日本ABC協会(Audit Bureau of Circulations=新聞・雑誌部数公査機構)による2020年下半期(7~12月)の雑誌実売部数が公表された。

何しろ、コロナの影響で人出も少なく、雑誌は苦しい。

前期比で伸びているのは『週刊大衆』(10・6%)、『週刊アサヒ芸能』(4・6%)くらい。しかし、毎週、大々的に「芸能人の性器」とかやってる『大衆』がねぇ。人間だもの。

①『週刊文春』 26万9894

②『週刊現代』 20万0781

③『週刊新潮』 15万6437

④『週刊ポスト』 15万6114

⑤『週刊大衆』 9万1025

⑥『週刊アサヒ芸能』 5万6589

⑦『週刊朝日』 5万6248

⑧『AERA』 4万2732

⑨『サンデー毎日』 2万6420

⑩『ニューズウィーク日本版』 2万4399

ちなみに、「読み放題UU」では『FLASH』が32万4811、『FRIDAY』が31万8144。
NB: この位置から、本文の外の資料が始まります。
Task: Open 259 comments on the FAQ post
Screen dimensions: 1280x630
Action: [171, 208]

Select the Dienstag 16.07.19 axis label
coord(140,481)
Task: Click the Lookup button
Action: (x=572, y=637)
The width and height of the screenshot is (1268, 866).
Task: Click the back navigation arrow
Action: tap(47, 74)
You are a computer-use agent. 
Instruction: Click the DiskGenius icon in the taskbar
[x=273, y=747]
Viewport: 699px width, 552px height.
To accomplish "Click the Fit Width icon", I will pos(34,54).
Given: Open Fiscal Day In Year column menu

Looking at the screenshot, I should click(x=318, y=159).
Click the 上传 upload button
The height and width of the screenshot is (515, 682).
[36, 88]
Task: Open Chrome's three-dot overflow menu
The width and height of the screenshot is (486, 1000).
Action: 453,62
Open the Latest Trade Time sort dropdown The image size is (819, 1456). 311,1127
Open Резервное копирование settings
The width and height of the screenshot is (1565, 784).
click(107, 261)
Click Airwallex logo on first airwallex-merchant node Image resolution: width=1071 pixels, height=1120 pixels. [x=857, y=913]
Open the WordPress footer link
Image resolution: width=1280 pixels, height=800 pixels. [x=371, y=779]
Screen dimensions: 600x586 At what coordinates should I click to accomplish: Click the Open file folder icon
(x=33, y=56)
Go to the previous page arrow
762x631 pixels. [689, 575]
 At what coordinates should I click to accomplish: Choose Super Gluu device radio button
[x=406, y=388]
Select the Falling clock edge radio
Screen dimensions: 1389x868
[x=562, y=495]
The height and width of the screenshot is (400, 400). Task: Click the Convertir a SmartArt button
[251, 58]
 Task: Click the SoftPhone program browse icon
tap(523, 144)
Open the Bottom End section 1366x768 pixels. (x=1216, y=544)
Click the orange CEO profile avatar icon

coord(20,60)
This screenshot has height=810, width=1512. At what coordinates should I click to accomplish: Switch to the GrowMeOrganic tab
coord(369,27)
『文春』は24万5743。

月刊『文芸春秋』も、前期比7・1%減の20万1402。7月1日から文春のエース・新谷学(週刊文春編集局長)クンが編集長に就任というから、劇的に変わるだろう。

で、今週の週刊誌。

『文春』(7月1日号)がやはり強い。

トップは「『中川医師会長はコロナ患者を見殺しに』職員5人が告発」。

「医療逼迫(ひっぱく)だ」「医療崩壊だ」と叫ぶばかりで、何もしない日本医師会の中川俊男会長。

自らが、理事長をつとめる「新さっぽろ脳神経外科病院(病床135)」で5月15日、入院患者2人の感染が発覚。

ところが他の患者との〈ゾーニングが不十分〉で、ある患者など〈陽性者と同じ病室でしかも隣のベッド〉。

結局、〈五月十五日から一カ月間の累計では死者三人、感染者三十四人〉。

医療従事者に手当ても出さず、PCR検査にも〈難色〉。

中川会長、政治家のパーティーに出席してる場合じゃあるまい。